Bu Sabah Yağmur Var İstanbul’da
(1984) Ele Güne Karşı Yapayalnız
Mazhar Alanson bu albümde ne büyük bir besteci ve söz yazarı olduğunu (ecnebiler singer/songwriter der) cümle aleme kanıtlamıştır, sonraki albümlerinde de bunun devamı gelir zaten. Bir şarkıyla insana İstanbul’un tüm kederini yüklerken, bir diğer şarkıyla “Haydi gidelim buralardan, varalım Bodrum‘un huzuruna.” dedirtebilmektedir.
New York Sokaklarında
(1985) Peki Peki Anladık
Sene 1985 olduğunda ‘Peki Peki Anladık’ albümü ortaya çıkar. Bu yıllarda arka arkaya albüm yapmak makbuldür. Albümün gizli canavarlarından biri şüphesiz ki New York Sokaklarında. Aynı albümde yer alan Diday Diday Day ile Eurovizyon’a katılmaları, kendilerine ülke çapında bir tanınırlık sağlar. Bir diğer eğlendiren konu ise albüme ismini veren Peki Peki Anladık şarkısının Ayhan Sicimoğlu’na ithaf edilmesi mevzusudur. Biz Ayhan Sicimoğlu’nu çok severiz ama her yönüyle bu kadar dolu dolu bir insanın yanındakilere “Peki Peki Anladık” dedirtme ihtimali de hiç az değil gerçekten düşününce. 🙂
Vak the Rock
(1986) Vak the Rock
1986 ise ‘Vak the Rock’ albümünün yılıydı. Rock’n Roll eşliğinde, eline gitar alan herkesin hayalini kurduğu o şan şöhret hikayesini anlatır Vak the Rock. Şu izlediğiniz animasyon klip de yine ülke piyasamızın ilk gördüğü animasyon klip olma özelliğini taşımaktadır. İlklerin grubu denilebilir MFÖ için.

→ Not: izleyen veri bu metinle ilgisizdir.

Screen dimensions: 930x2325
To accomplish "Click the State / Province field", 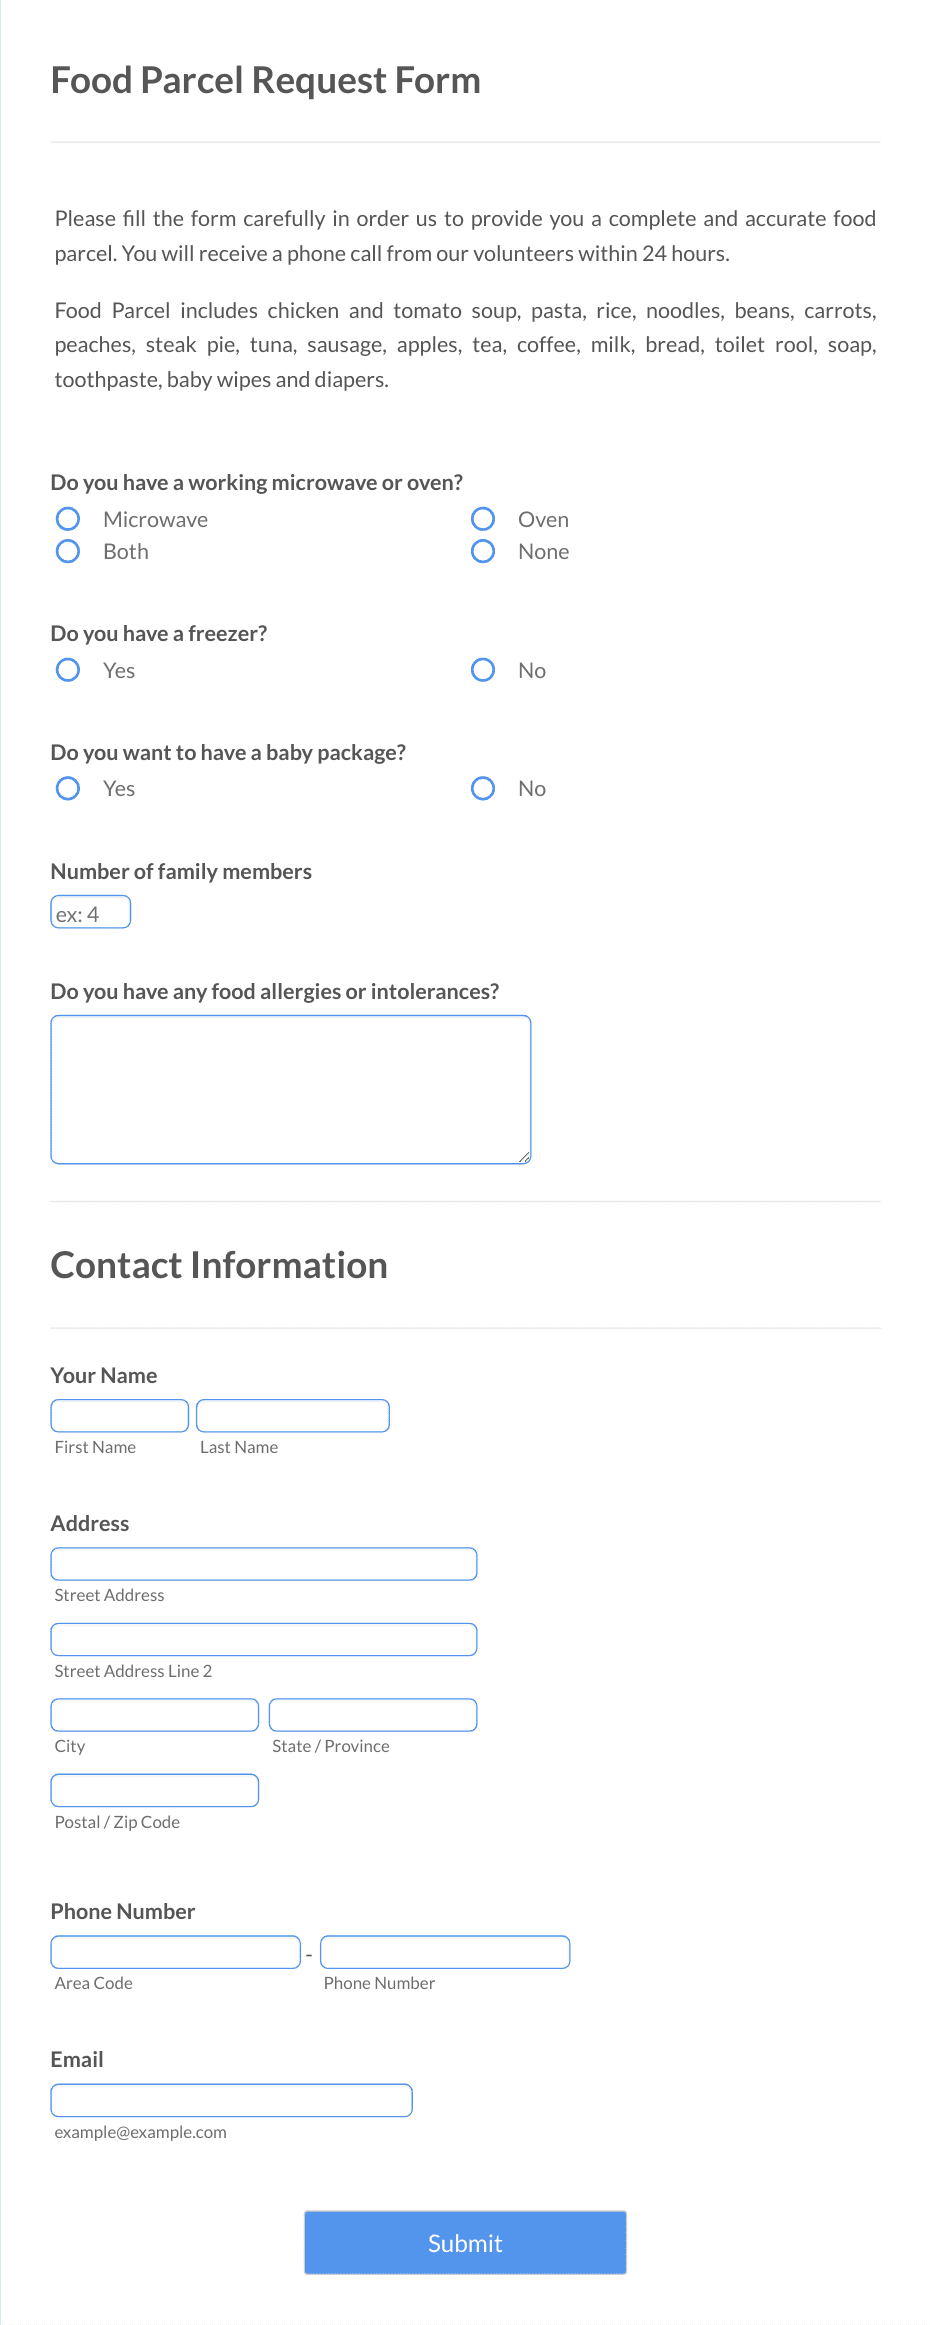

Gözyaşlarımızı Bitti mi Sandın
(1986) Vak the Rock
Şayet bize sorsanız en efsane 3 MFÖ şarkısını sıralayın diye, kaçıncı sıraya koyarız bilmemekle beraber bu şarkıyı ilk üçe alırız. Bu kadar hisli, bu kadar anlamlı şarkı yapmak, içinde ‘zülfikâr’ gibi, ‘cumhuriyet’ gibi kelimeler geçirmek her baba yiğidin harcı değildir kısacası. Aynı albümün gizli vurucusu ise Bazen‘dir. “Güneş doğar güneş batar ama insan uyumaz bazen düşünür…”
Yalnızlar Garı
(1987) Yalnızlar Garı
‘No Problem’ albümü gelir, yıl 1987’dir. 80’li yıllar MFÖ’nün Eurovizyon yılları olarak hafızamıza kazınır. 85’teki Diday Diday Day’ın ardından 1988’de de Sufi ile yarışmaya katılırlar. Bu arada onlara MeFeÖ değil de eMeFÖ dememizin sebebi de bu Eurovizyon maceralarıdır. Grup buralarda Mazhar Fuat Özkan olarak anılırkan Eurovizyon’daki sunucu anons esnasında isimlerini kısaltmış ve İngilizce okurcasına eMeFÖ demiştir, sonrasında bu isim grubun üstüne oturmuştur. (Not a musical flying object şakası da fena değilmiş ablacım.)
Ali Desidero
(1990) Geldiler
Ve bir neslin ezberleyeceğim diye hafızasının üçte ikisini harcadığı efsane şarkı Ali Desidero! Müthiş bir hikaye ve müthiş bir canlandırma duyarız burada MFÖ’den. Böylelikle 90’lara gelmiş oluruz ve ‘Geldiler’ albümü de çıkmış olur. Albümün bir diğer dillere pelesenk, günlük yaşantımızı yerden yere vuran şarkısı ise Mecburen‘dir. Albümün en güzel sürprizi ise içinde Fahir Atakoğlu’nun da katkılarının oluşudur herhalde.
Rüşvet
(1992) Agannaga Rüşvet
Gönül isterdi ki bir playlist yazımızda da gündemi vurmayalım ama kabahat MFÖ’de. Rüşvet diye şarkı mı yapılır, “Rüşveti kimler alır?” diye soru mu sorulur? Aynı sene çıkan iki MFÖ albümünden biri ‘Aganaga Rüşvet’. Eleştirel sözleriyle dikkat çeken bir albüm, o yılın ikinci albümü ise ‘Dönmem Yolumdan’, sanıyoruz ki grup tarihinde içinden en az hit şarkı çıkan albüm bu.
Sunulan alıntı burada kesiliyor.